▶ The tasks:
**A)** From the GPU passthrough page, copy word for word the part that opens with the words containing "Run the one-time" and closes with "udev rule (/etc/udev/rules.d/99-spinifex-vfio.rules).".
**B)** According to the GPU passthrough page, how long does the enable command wait for the daemon to confirm the new state?
**C)** Write what comes next in the GPU passthrough page, starting after its final sentence.

— START Selected extract —

Skip to content
Mulga mulga

GPU Passthrough

Configure VFIO GPU passthrough on a Spinifex node to expose NVIDIA or AMD GPUs to EC2 instances.

gpupassthroughvfioec2

Overview

Spinifex supports VFIO-based GPU passthrough, binding NVIDIA and AMD GPUs directly to guest VMs via the vfio-pci kernel driver. Once configured, the node exposes GPU-enabled EC2 instance types and the GPU is allocated exclusively to individual instances.

At startup, Spinifex always probes for GPU hardware and surfaces the result in the node banner and in spx top nodes — regardless of whether passthrough is enabled. This lets operators verify hardware before activating the feature.

The passthrough state is reflected in the login banner:

GPU not yet enabled

Note: GPU passthrough is supported on x86_64 hosts only.


Prerequisites

  • IOMMU must be supported and enabled in the host BIOS/UEFI (Intel VT-d or AMD-Vi).
  • An NVIDIA or AMD GPU must be physically installed.
  • The Spinifex node must be running on bare metal (not inside a VM).

Instructions

Host Setup

Run the one-time host configuration as root. This command is idempotent — safe to re-run after a reboot.

bash
sudo spx admin gpu setup

What it does:

  1. Detects installed GPUs and their PCI IDs.
  2. Enables IOMMU in GRUB (intel_iommu=on iommu=pt or amd_iommu=on iommu=pt).
  3. Writes the vfio udev rule (/etc/udev/rules.d/99-spinifex-vfio.rules).
  4. Blacklists nouveau (NVIDIA) and amdgpu (AMD) so the host kernel does not claim the device.
  5. Configures vfio-pci early binding in /etc/modprobe.d/vfio-pci.conf.
  6. Adds vfio modules to initramfs.

If any change requires a reboot, the command prints instructions and exits:

Setup complete — reboot required.
  sudo reboot
  Then run: sudo spx admin gpu enable

Enable Passthrough

After setup and reboot, enable GPU passthrough:

bash
sudo spx admin gpu enable

The command writes the configuration, signals the daemon (SIGHUP), and waits up to 30 seconds for the daemon to confirm the new state. On success it prints the current GPU status.

GPU enabled

Status and Monitoring

Per-node status:

bash
spx admin gpu status
# or for a specific node in the cluster:
spx admin gpu status --node <node-name>

Output includes hardware detected, IOMMU state, vfio-pci binding, passthrough enabled/disabled, GPU pool allocation (allocated/total), and the GPU-capable EC2 instance types available on that node.

Cluster view:

spx top nodes includes a GPU (used/total) column:

ValueMeaning
1/2Passthrough active — 1 of 2 GPUs allocated
0/1*Node has a GPU but passthrough is not enabled
-No GPU hardware detected
bash
spx top nodes

GPU Instance Types

GPU instance types are derived from detected hardware. To list available GPU instance types on the current node:

bash
aws ec2 describe-instance-types \
  --filters Name=instance-type,Values=g*

Launching GPU Instances

Spinifex ships two pre-built GPU guest images. Import the one that matches your host hardware before launching:

bash
spx admin images import --name ubuntu-26.04-nvidia-gpu-x86_64   # NVIDIA hosts
spx admin images import --name ubuntu-26.04-amd-gpu-x86_64      # AMD hosts

These images are built on Ubuntu 26.04 and serve as a base for GPU workloads. Both include Docker CE, Python 3, and common utilities (git, curl, htop, tmux, ffmpeg).

— END Selected extract —
— START Recorded data —

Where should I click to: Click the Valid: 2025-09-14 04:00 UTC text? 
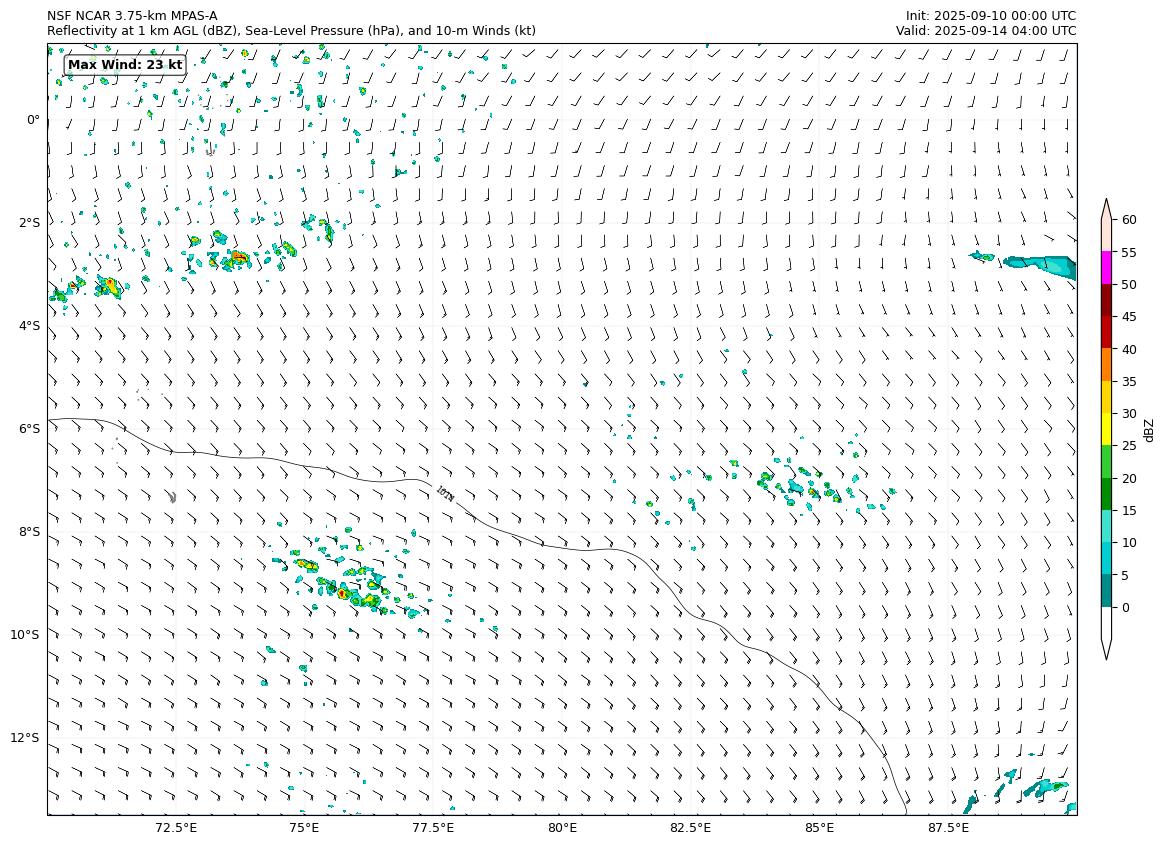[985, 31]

— END Recorded data —
— START Recorded data —

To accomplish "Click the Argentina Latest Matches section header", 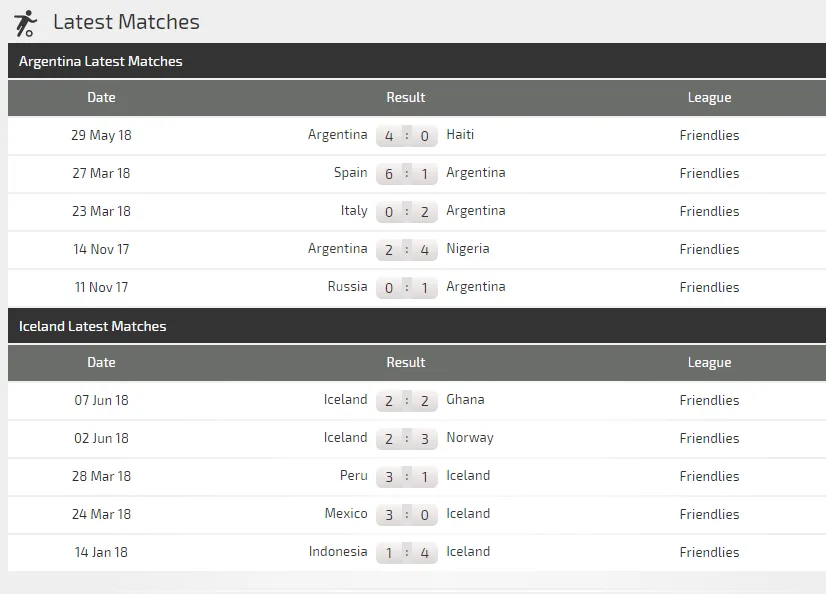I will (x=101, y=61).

— END Recorded data —
— START Recorded data —

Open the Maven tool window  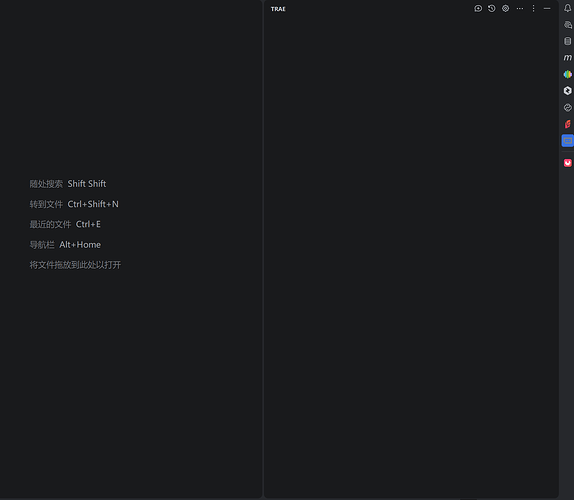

— END Recorded data —

▶ Answers for the exercise:
**A)**
Run the one-time host configuration as root. This command is idempotent — safe to re-run after a reboot.

bash
sudo spx admin gpu setup

What it does:

  1. Detects installed GPUs and their PCI IDs.
  2. Enables IOMMU in GRUB (intel_iommu=on iommu=pt or amd_iommu=on iommu=pt).
  3. Writes the vfio udev rule (/etc/udev/rules.d/99-spinifex-vfio.rules).

**B)** Up to 30 seconds.

**C)**
NVIDIA (ubuntu-26.04-nvidia-gpu-x86_64): NVIDIA server driver with DKMS pre-built against the image kernel, nvidia-smi, nvidia-container-toolkit wired into Docker (--gpus all works on first boot). CUDA toolkit and cuDNN are not included — use an NGC container or install inside the instance.

AMD (ubuntu-26.04-amd-gpu-x86_64): linux-firmware (amdgpu firmware blobs), ROCm 7.2 CLI tools (rocm-smi, rocminfo, amd-smi). Full ROCm compute libraries (rocblas, etc.) are not included — install inside the instance as needed.

Launch a GPU instance:

bash
aws ec2 run-instances \
  --image-id $GPU_AMI \
  --instance-type $INSTANCE_TYPE \
  --key-name spinifex-key

To verify the GPU is visible from inside the instance, SSH in and run:

bash
# NVIDIA
nvidia-smi

# AMD
rocm-smi

Disable Passthrough

Passthrough cannot be disabled while GPU instances are running. Terminate all GPU instances first, then:

bash
sudo spx admin gpu disable

The command signals the daemon and waits for confirmation. The GPU is released back to the host kernel on the next reboot (the vfio-pci binding persists until setup is re-run without the blacklists).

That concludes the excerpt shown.